近日，美国QuEra Computing公司的Sheng-Tao Wang及其研究团队取得一项新进展。经过不懈努力，他们揭示完全阻塞里德伯原子系综的量子动力学。相关研究成果已于2024年4月16日在国际知名学术期刊《物理评论A》上发表。

该研究团队专注于研究具有排列对称性的强相互作用原子系综，通过这一特性，研究人员成功地在任意长的演化时间内计算出了数百个原子的某些集体观测值。这一系统是通过一个特殊的三能级原子系综来实现的，其中一个能级对应于高度激发的里德伯态。在全对全里德伯阻塞的极限条件下，原子排列的变化并不会影响哈密顿量。

利用表象理论中的技术，研究人员构造了哈密顿量的块对角线形式，其中最大块的大小仅随系统大小线性增加。研究人员应用这一形式推导出有效的脉冲序列。从而制备出任意排列不变的量子态。此外，他们研究了猝灭后的量子动力学，揭示了系统缓慢热化并表现出明显复苏的参数状态。这项研究结果为大型相互作用和不可积量子系统的实验和理论研究创造了机会。

据悉，经典模拟在量子系统研究中扮演着举足轻重的角色，尤其在研究多体现象以及量子技术基准测试和验证方面。然而，由于希尔伯特空间的维度会随着系统规模的扩大而呈指数级增长，因此精确的模拟通常仅限于小型系统。不过，值得庆幸的是，对于具备高度对称性的系统，经典模拟可以触及更大尺寸的范围。

附：英文原文

Title: Quantum dynamics of a fully blockaded Rydberg atom ensemble

Author: Dominik S. Wild, Sabina Drgoi, Corbin McElhanney, Jonathan Wurtz, Sheng-Tao Wang

Issue&Volume: 2024/04/16

Abstract: Classical simulation of quantum systems plays an important role in the study of many-body phenomena and in the benchmarking and verification of quantum technologies. Exact simulation is often limited to small systems because the dimension of the Hilbert space increases exponentially with the size of the system. For systems that possess a high degree of symmetry, however, classical simulation can reach much larger sizes. Here we consider an ensemble of strongly interacting atoms with permutation symmetry, enabling the computation of certain collective observables for hundreds of atoms at arbitrarily long evolution times. The system is realized by an ensemble of three-level atoms, where one of the levels corresponds to a highly excited Rydberg state. In the limit of all-to-all Rydberg blockade, the Hamiltonian is invariant under permutation of the atoms. Using techniques from representation theory, we construct a block-diagonal form of the Hamiltonian, where the size of the largest block increases only linearly with the system size. We apply this formalism to derive efficient pulse sequences to prepare arbitrary permutation-invariant quantum states. Moreover, we study the quantum dynamics following a quench, uncovering a parameter regime in which the system thermalizes slowly and exhibits pronounced revivals. Our results create opportunities for the experimental and theoretical study of large interacting and nonintegrable quantum systems.

关于各条目所在位置的记录

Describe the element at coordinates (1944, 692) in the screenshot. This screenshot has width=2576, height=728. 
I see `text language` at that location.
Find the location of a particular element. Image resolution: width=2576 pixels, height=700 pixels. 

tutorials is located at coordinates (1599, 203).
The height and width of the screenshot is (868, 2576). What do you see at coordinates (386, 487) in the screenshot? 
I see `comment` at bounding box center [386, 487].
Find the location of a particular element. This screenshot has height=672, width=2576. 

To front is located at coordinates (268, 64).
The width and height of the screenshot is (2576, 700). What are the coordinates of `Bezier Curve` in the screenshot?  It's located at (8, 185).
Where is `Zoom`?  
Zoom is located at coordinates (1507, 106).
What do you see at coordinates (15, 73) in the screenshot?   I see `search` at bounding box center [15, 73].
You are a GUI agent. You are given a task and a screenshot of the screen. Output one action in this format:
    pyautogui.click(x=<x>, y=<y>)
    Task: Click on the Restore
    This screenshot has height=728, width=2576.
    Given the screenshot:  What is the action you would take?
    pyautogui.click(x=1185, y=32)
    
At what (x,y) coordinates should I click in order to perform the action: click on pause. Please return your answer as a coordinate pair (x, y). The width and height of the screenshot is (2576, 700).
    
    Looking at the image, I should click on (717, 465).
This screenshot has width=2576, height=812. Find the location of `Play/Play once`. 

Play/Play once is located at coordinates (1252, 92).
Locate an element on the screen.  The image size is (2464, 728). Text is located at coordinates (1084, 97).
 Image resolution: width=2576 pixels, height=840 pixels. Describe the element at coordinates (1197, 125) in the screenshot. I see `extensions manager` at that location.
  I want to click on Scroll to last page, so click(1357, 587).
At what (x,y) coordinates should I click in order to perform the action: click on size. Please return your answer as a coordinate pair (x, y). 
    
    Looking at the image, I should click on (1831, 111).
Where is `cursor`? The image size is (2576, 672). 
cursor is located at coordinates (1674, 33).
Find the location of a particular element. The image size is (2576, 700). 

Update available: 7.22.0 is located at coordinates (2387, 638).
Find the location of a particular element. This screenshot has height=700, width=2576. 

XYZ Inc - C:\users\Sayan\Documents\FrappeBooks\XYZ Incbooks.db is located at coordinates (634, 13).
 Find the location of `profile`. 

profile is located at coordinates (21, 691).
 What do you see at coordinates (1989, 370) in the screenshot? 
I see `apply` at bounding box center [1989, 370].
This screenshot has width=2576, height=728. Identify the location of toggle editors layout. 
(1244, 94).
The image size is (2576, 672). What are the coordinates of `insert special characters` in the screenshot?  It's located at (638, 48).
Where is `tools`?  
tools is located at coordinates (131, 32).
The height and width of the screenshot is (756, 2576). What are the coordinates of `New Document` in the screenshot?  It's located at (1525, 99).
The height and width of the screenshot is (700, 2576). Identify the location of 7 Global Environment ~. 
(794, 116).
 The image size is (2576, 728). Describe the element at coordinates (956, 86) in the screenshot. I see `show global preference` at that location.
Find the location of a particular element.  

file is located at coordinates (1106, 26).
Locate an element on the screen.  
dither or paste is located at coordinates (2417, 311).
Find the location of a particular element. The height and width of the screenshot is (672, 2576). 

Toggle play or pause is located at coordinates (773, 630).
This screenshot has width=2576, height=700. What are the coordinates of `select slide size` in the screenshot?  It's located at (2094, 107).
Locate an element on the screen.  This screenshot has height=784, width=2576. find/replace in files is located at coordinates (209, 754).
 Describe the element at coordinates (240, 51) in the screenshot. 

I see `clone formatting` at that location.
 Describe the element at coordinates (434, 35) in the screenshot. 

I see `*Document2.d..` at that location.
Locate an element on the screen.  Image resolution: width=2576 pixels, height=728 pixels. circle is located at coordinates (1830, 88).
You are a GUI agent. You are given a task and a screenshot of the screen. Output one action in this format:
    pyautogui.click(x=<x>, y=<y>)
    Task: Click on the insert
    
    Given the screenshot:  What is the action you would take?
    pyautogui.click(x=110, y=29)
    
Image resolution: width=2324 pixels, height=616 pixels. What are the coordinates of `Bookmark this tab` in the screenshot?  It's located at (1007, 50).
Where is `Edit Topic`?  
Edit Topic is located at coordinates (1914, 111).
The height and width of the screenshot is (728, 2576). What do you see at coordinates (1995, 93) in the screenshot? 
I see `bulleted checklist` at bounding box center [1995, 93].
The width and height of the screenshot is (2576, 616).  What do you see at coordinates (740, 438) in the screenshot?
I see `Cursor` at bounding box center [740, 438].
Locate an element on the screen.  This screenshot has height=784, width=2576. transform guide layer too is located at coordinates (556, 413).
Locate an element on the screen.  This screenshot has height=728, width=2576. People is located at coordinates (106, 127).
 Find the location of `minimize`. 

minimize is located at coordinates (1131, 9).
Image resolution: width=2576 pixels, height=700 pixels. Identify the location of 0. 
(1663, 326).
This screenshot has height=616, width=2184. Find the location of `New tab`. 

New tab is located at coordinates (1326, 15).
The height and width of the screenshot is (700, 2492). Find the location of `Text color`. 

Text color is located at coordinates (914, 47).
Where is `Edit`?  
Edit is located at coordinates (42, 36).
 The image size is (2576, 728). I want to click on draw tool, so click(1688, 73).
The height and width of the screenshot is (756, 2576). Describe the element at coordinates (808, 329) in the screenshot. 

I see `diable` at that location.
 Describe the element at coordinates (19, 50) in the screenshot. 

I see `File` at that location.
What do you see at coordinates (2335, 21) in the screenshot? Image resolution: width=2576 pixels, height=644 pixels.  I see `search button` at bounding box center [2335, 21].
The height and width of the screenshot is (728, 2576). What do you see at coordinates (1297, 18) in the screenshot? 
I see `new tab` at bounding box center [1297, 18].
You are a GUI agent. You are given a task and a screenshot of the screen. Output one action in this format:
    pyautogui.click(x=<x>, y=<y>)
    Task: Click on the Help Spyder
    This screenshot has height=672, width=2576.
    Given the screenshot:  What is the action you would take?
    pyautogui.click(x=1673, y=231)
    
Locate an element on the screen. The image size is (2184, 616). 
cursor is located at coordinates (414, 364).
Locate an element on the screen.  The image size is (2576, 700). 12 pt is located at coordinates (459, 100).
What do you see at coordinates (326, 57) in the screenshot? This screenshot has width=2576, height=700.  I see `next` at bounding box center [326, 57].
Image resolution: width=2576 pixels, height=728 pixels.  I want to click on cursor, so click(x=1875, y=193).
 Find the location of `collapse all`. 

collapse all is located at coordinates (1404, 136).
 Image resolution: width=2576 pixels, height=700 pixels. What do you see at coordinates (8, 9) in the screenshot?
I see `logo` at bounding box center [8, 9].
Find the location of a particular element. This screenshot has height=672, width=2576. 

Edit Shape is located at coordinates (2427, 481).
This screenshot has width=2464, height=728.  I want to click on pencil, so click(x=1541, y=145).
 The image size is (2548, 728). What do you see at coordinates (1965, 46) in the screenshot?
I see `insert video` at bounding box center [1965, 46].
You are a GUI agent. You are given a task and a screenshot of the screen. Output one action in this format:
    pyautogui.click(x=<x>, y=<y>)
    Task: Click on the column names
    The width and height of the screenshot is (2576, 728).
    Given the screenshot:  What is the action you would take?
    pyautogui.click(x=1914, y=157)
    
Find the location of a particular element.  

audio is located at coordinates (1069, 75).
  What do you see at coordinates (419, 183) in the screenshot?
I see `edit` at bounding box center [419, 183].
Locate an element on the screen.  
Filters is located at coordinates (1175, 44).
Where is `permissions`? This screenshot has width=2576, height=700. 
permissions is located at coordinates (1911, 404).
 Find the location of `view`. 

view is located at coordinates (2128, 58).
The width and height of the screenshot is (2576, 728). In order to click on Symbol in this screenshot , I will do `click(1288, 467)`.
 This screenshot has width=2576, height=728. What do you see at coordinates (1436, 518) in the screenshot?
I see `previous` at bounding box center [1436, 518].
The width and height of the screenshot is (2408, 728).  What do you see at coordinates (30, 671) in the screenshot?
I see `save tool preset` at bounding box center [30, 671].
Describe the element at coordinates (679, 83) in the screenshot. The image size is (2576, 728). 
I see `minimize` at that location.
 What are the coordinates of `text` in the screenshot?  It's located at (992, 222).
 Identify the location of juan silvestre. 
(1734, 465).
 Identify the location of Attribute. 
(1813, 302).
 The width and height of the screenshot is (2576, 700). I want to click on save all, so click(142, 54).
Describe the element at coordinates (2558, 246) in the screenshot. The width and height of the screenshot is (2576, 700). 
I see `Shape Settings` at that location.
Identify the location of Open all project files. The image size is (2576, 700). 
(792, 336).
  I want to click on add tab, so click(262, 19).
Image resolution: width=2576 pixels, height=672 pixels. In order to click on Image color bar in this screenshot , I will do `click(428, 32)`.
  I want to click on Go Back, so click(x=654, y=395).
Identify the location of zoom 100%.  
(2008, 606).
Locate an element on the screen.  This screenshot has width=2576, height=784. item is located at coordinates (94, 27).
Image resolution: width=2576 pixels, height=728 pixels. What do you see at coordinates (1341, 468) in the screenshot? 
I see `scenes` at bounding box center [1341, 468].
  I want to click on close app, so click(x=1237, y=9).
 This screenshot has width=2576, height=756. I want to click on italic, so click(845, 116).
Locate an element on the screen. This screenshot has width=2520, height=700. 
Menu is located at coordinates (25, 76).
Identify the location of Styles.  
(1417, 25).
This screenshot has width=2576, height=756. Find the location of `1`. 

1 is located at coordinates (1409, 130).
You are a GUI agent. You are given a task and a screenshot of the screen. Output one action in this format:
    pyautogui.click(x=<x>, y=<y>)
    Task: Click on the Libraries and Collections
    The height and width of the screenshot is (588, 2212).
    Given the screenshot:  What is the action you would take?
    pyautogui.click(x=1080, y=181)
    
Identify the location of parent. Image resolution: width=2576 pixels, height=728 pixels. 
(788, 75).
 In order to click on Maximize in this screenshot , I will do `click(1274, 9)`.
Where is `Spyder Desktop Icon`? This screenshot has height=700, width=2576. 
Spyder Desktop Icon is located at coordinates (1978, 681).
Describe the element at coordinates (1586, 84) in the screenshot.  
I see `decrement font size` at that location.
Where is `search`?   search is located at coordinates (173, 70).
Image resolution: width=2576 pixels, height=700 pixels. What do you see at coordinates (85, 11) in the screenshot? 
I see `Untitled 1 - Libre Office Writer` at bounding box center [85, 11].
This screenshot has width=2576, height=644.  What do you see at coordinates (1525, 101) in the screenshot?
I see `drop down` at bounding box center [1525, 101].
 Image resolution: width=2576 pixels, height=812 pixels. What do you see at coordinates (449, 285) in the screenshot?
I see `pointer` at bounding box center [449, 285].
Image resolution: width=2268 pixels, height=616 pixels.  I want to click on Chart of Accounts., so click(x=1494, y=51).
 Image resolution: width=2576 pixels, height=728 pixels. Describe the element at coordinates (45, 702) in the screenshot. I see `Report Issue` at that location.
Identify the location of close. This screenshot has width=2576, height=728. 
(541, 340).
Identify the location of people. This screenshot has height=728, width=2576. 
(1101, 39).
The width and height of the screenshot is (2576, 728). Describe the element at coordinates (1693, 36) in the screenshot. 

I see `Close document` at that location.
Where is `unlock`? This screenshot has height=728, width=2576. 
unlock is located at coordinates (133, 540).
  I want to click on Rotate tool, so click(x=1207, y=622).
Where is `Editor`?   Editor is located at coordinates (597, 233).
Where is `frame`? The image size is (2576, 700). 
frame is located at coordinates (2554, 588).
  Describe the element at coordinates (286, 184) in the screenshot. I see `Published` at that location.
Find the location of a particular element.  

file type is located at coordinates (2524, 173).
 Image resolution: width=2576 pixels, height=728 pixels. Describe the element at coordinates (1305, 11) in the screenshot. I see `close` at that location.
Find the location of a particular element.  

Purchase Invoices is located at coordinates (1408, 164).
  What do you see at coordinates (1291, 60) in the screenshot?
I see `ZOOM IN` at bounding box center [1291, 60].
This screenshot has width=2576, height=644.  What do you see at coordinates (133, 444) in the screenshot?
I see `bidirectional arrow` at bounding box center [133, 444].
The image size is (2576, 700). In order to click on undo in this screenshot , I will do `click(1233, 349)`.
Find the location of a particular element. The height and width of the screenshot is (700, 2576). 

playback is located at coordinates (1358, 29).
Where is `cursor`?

[待完成任务]:
**1)** 根据上文关于里德伯原子系综的报道，该研究成果于何时发表在哪一期刊上？
**2)** 请引用上文关于里德伯原子系综的报道中从“该研究团队专注于研究具有排列”到“的实验和理论研究创造了机会。”的文字，一字不改。

[逐项答复]:
**1)** 2024年4月16日发表于《物理评论A》。

**2)**
该研究团队专注于研究具有排列对称性的强相互作用原子系综，通过这一特性，研究人员成功地在任意长的演化时间内计算出了数百个原子的某些集体观测值。这一系统是通过一个特殊的三能级原子系综来实现的，其中一个能级对应于高度激发的里德伯态。在全对全里德伯阻塞的极限条件下，原子排列的变化并不会影响哈密顿量。

利用表象理论中的技术，研究人员构造了哈密顿量的块对角线形式，其中最大块的大小仅随系统大小线性增加。研究人员应用这一形式推导出有效的脉冲序列。从而制备出任意排列不变的量子态。此外，他们研究了猝灭后的量子动力学，揭示了系统缓慢热化并表现出明显复苏的参数状态。这项研究结果为大型相互作用和不可积量子系统的实验和理论研究创造了机会。